Легковой автомобиль Лаврентия Берии миновал КПП № 1, подле которого, вытянувшись в полный рост, предстала личная охрана Сталина из восьми человек. Далее темная асфальтовая полоса, стиснутая с двух сторон плотным смешанным лесом, уводила ко второму контрольно-пропускному пункту. Здесь лес был значительно разрежен, а ветки, вырубленные на высоту человеческого роста, предоставляли возможность осмотреть близлежащее пространство и высокий забор дачи, покрашенной в темно-зеленый цвет.
Немного в стороне, между КПП № 2 и забором, располагалась площадка для автомобилей, посыпанная мелким хрустящим гравием. В эту ночь она оставалась незанятой. Значит, кроме него, посетителей у Хозяина[81] не было.
Лаврентий Берия в сопровождении ординарца вышел из машины и направился к зданию. Всякий раз, проходя через пункт охраны, генеральный комиссар государственной безопасности покорно демонстрировал свой пропуск. Сегодняшний день также не стал исключением. Капитан из государственной безопасности, находящейся в подчинении начальника охраны Сталина Николая Власика[82], прекрасно осознававший, кто перед ним, взял из рук Берии пропуск, внимательно его рассмотрел, затем поднял трубку телефона и доложил:
– Товарищ комиссар госбезопасности третьего ранга, прибыл товарищ Берия, – выслушав ответ, офицер произнес: – Проходите, товарищ генеральный комиссар государственной безопасности, товарищ Сталин ждет вас.
Турникеты на контрольном пункте образовывали специальный шлюз, позволяющий в случае необходимости блокировать нарушителя режима. Нельзя было сказать, что такое правило существовало только на бумаге – в прошлом месяце между турникетами «застрял» генерал артиллерии. Не возмущаясь, с холодным выражением лица, он без всякого сопротивления предоставил охране возможность надеть на себя наручники и был отправлен в Лефортово.
Слепив нечто похожее на улыбку, Лаврентий Павлович прошел через контрольный пункт на ухоженную территорию дачи. Криво усмехнувшись, он подумал: «Что они будут делать, если однажды я вдруг забуду пропуск?»
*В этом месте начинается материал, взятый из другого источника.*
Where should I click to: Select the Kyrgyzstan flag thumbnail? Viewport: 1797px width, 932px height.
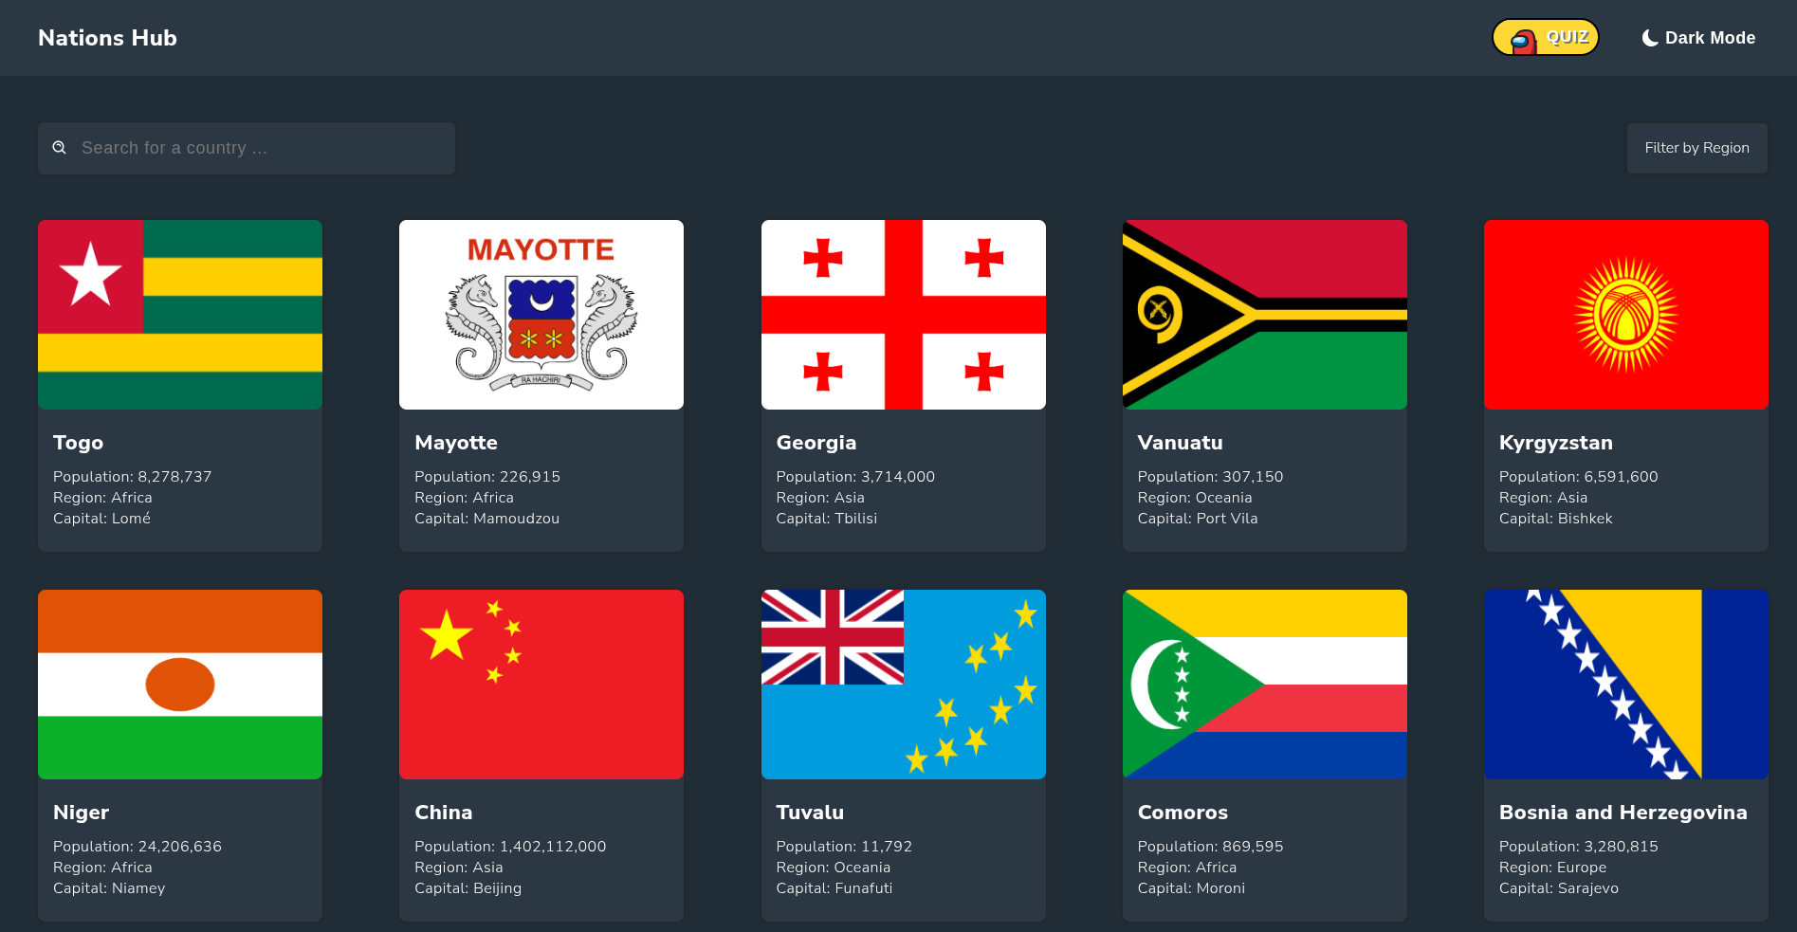pyautogui.click(x=1625, y=314)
Весь личный состав охраны Сталина находился в полном подчинении начальника 1-го отдела 6-го управления[83] НКГБ СССР комиссара госбезопасности 3-го ранга Власика, ответственного за обеспечение безопасности товарища Сталина. Хотя все сотрудники личной охраны главы правительства состояли в штате государственной безопасности, в действительности Лаврентий Берия, второй человек в государстве, распоряжаться ими не мог. Для охраны Сталина его личность не имела особого значения – он являлся одним из посетителей первого лица государства, которого следовало тщательно проверить, прежде чем пропустить на охраняемую территорию. Исключений не делалось ни для кого.
Был случай, когда Лаврентий Павлович не сразу был допущен к Сталину, ему не разрешили выходить даже на территорию дачи, и он около часа в тревожном ожидании просидел в деревянной сторожке под присмотром молодого крепкого лейтенанта.
Лаврентий Павлович прошел через контрольный пункт и вышел в сад. Иосиф Виссарионович особенно любил это место и нередко прогуливался по его тропинкам. Особенно ему нравились террасы, которых было несколько на первом этаже, в том числе застекленных; по всей территории были построены беседки в расчете на то, что глава правительства захочет отдохнуть в них во время прогулки, или просто для того, что переждать кратковременный дождь.
Особенно Иосиф Сталин полюбил прогулки после вынужденного пребывания в бункере, когда немцы едва ли не ежедневно совершали налеты на Москву.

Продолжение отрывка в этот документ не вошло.